Economic Development


we focus on Providing a way of thinking about a globalized economy and its relationship to security.

The world economy experienced subdued growth for a second year in 2013, but some improvements have led to more positive forecast. The Euro area has finally ended a protracted recession. Growth in the United States strengthened somewhat. A few large emerging economies, including China and India, managed to backstop the deceleration they experienced in the past two years and veered upwards moderately. These factors point to increasing global growth. But there are risks and uncertainties threaten global economy.

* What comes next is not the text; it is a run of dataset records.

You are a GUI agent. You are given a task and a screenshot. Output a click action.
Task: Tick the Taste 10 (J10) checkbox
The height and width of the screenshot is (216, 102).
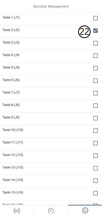pyautogui.click(x=95, y=131)
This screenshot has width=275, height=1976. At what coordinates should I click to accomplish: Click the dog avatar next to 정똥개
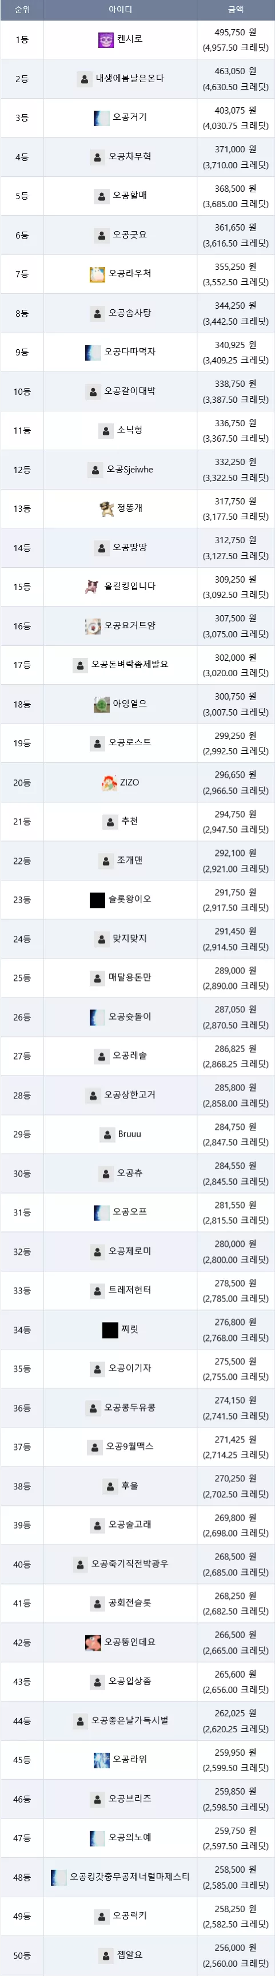pos(106,509)
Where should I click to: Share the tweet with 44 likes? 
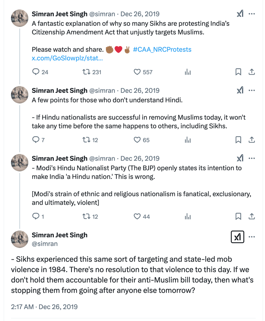point(251,216)
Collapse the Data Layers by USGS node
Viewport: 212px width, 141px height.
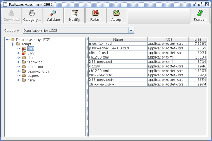7,40
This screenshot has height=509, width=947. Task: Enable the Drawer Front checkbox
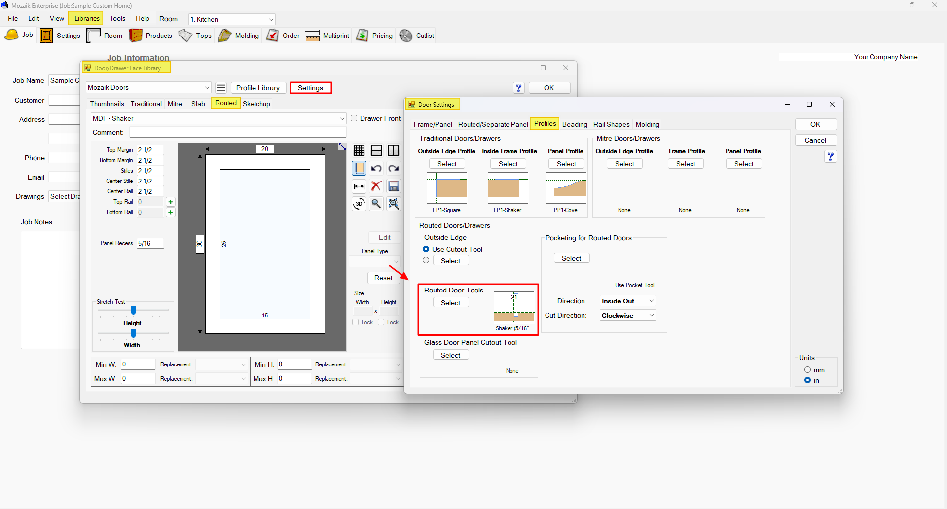point(354,118)
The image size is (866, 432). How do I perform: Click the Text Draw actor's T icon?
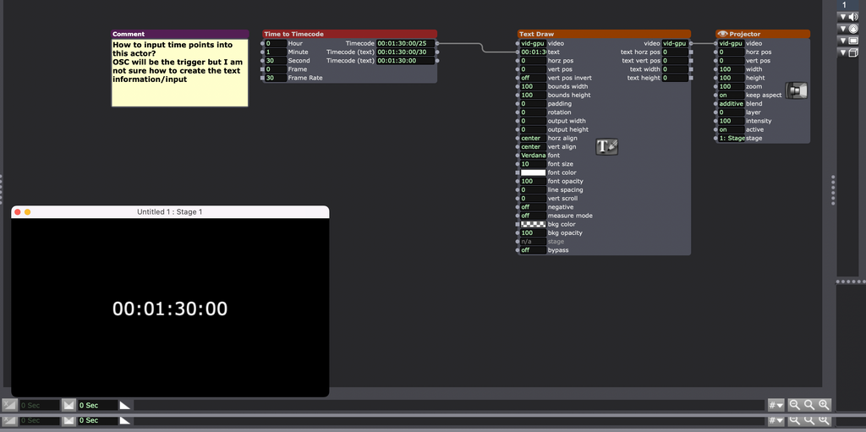[606, 146]
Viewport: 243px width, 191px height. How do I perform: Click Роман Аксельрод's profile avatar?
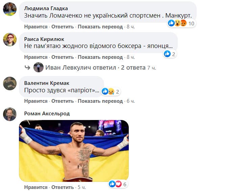click(x=10, y=114)
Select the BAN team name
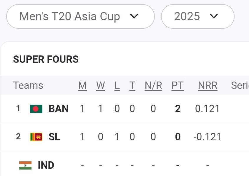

The risks associated with a possible bumpy exit from the quantitative easing programmes by the U.S Federal Reserve (Fed) threaten the global economy. As already seen somewhat during the summer of 2013, efforts by the Fed to pull out of quantitative easing programmes could lead to a surge in longterm interest rates in developed and developing countries. As the Fed is expected to taper and eventually unwind its quantitative easing programmes, emerging economies will face more external shocks. While economic fundamentals and the policy space in many emerging economies are better than when the Asian financial crisis erupted in 1997, emerging economies with large external imbalances remain particularly vulnerable.

Other uncertainties and risks include the remaining fragility in the banking system and the real economy in the Euro area and the continued political wrangling in the U.S. on the debt ceiling and the budget. Inflation will remain serious worldwide and the employment situation will continue to be challenging. Beyond the economic domain, geopolitical tensions in Western Asia and elsewhere remain serious risks.

With multiple and complex challenges facing the world economy, GOT calls for strengthening international policy coordination to advance the global economic integration,.